Association Between Metabolic Syndrome and Subclinical Hypothyroidism: A Systematic Review.

Metabolic syndrome (MetS) and subclinical hypothyroidism (SCH) are prevalent endocrine-metabolic disorders with significant cardiovascular implications. Emerging evidence suggests a bidirectional relationship between these conditions, but findings remain inconsistent across populations. This systematic review synthesizes existing literature to evaluate the association between SCH and MetS, focusing on prevalence, demographic variations, and mechanistic links. Following Preferred Reporting Items for Systematic Reviews and Meta-Analyses (PRISMA) guidelines, a comprehensive search was conducted across PubMed, Scopus, Web of Science, and Embase up to April 2025. Twelve observational studies (cross-sectional, cohort, and case-control) were included after screening. Studies were selected based on predefined criteria: adult populations (≥18 years), clear definitions of SCH (elevated thyroid-stimulating hormone (TSH) with normal free thyroxine 4 (FT4)) and MetS (National Cholesterol Education Program Adult Treatment Panel III (NCEP ATP III), International Diabetes Federation (IDF), or Joint Interim criteria).
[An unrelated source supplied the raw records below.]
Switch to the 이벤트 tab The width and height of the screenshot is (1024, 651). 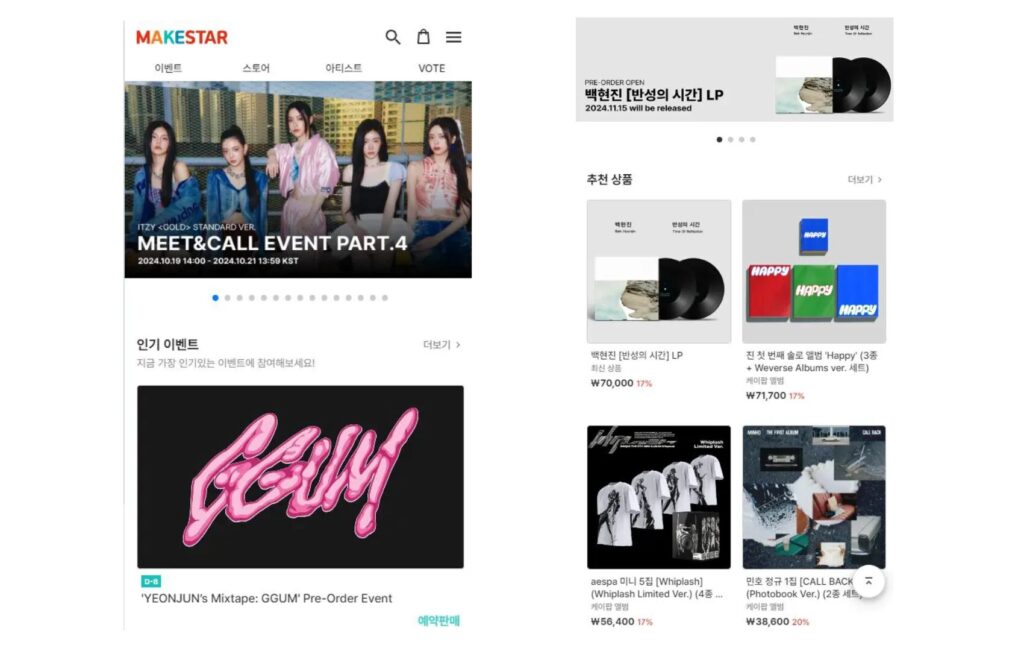pos(168,68)
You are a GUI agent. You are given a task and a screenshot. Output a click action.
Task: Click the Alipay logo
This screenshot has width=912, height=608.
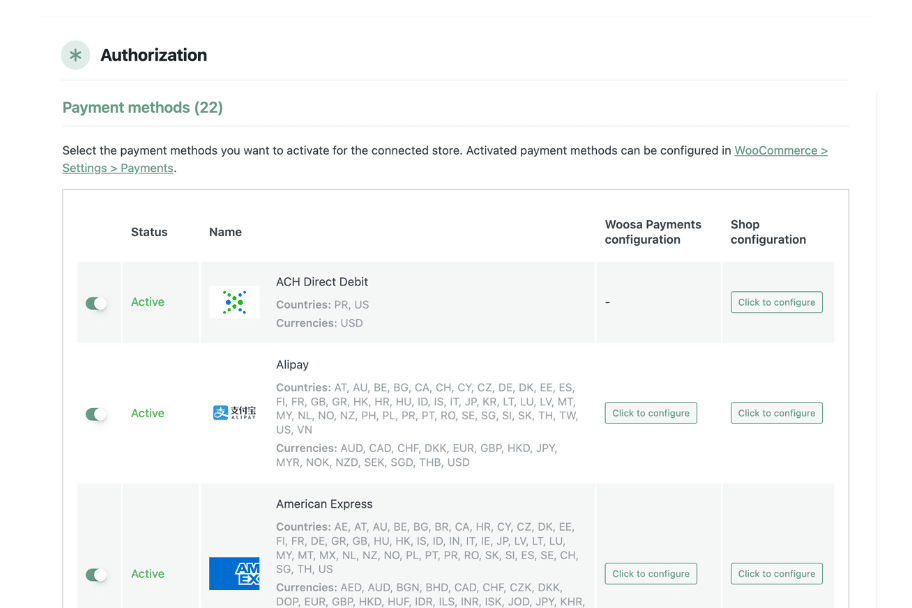[x=234, y=413]
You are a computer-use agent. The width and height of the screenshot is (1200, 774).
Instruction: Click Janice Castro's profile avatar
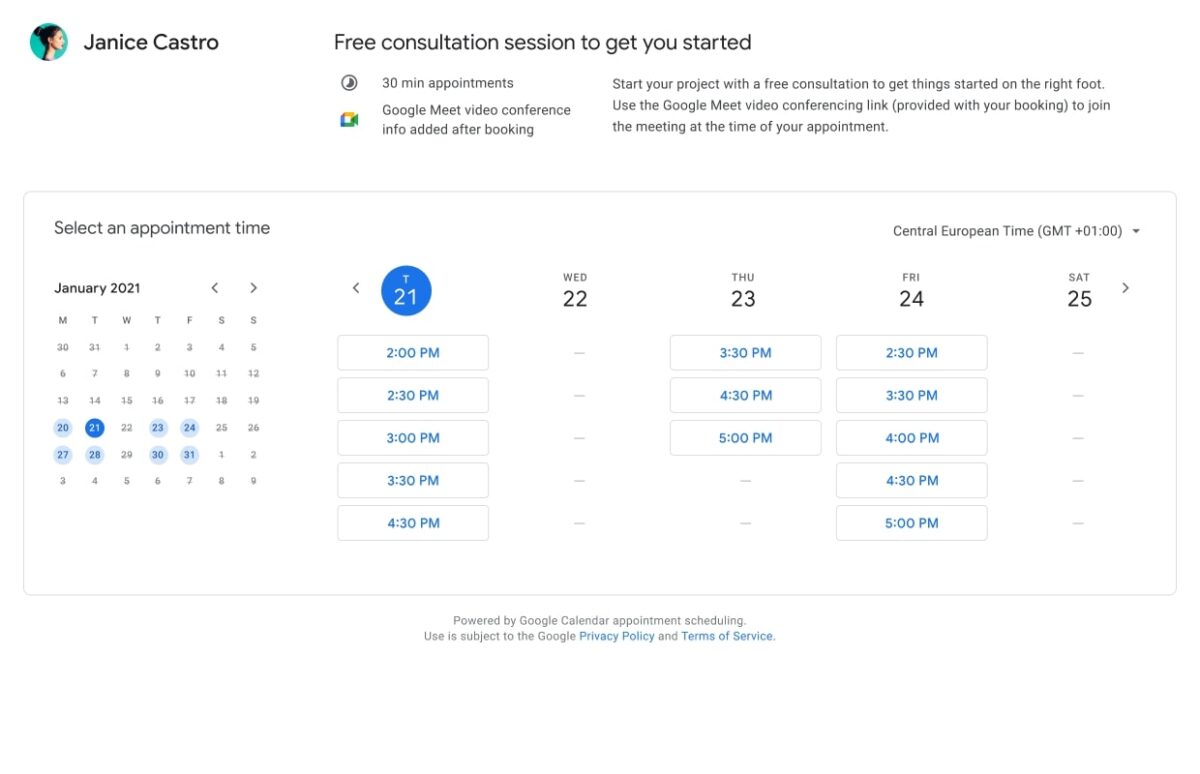point(48,42)

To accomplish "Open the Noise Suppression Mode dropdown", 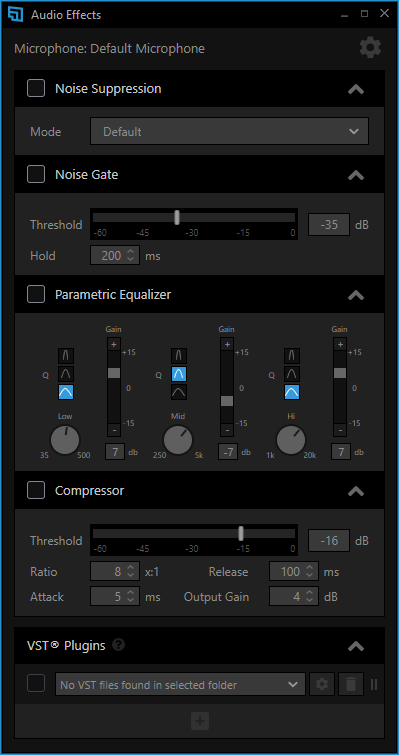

Data were extracted on study characteristics, prevalence rates, and metabolic associations. Quality assessment used the Newcastle-Ottawa Scale. SCH prevalence was significantly higher in MetS patients (range 8.9-37%) as compared to controls, with notable geographic and gender disparities. Key findings included: (1) Strong associations between SCH and central obesity, dyslipidemia, and hypertension; (2) Gender-specific risks, with males showing higher MetS incidence and females exhibiting higher SCH prevalence; (3) Age-related trends, with SCH prevalence increasing with age, though no elevated risk was observed in individuals ≥50 years. Longitudinal data suggested MetS may predict SCH development. This review supports a significant association between SCH and MetS, driven by shared pathways involving lipid metabolism, insulin resistance, and adiposity. Demographic variations underscore the need for tailored screening, particularly in high-risk groups. Standardized diagnostic criteria and prospective studies are warranted to clarify causality and therapeutic implications.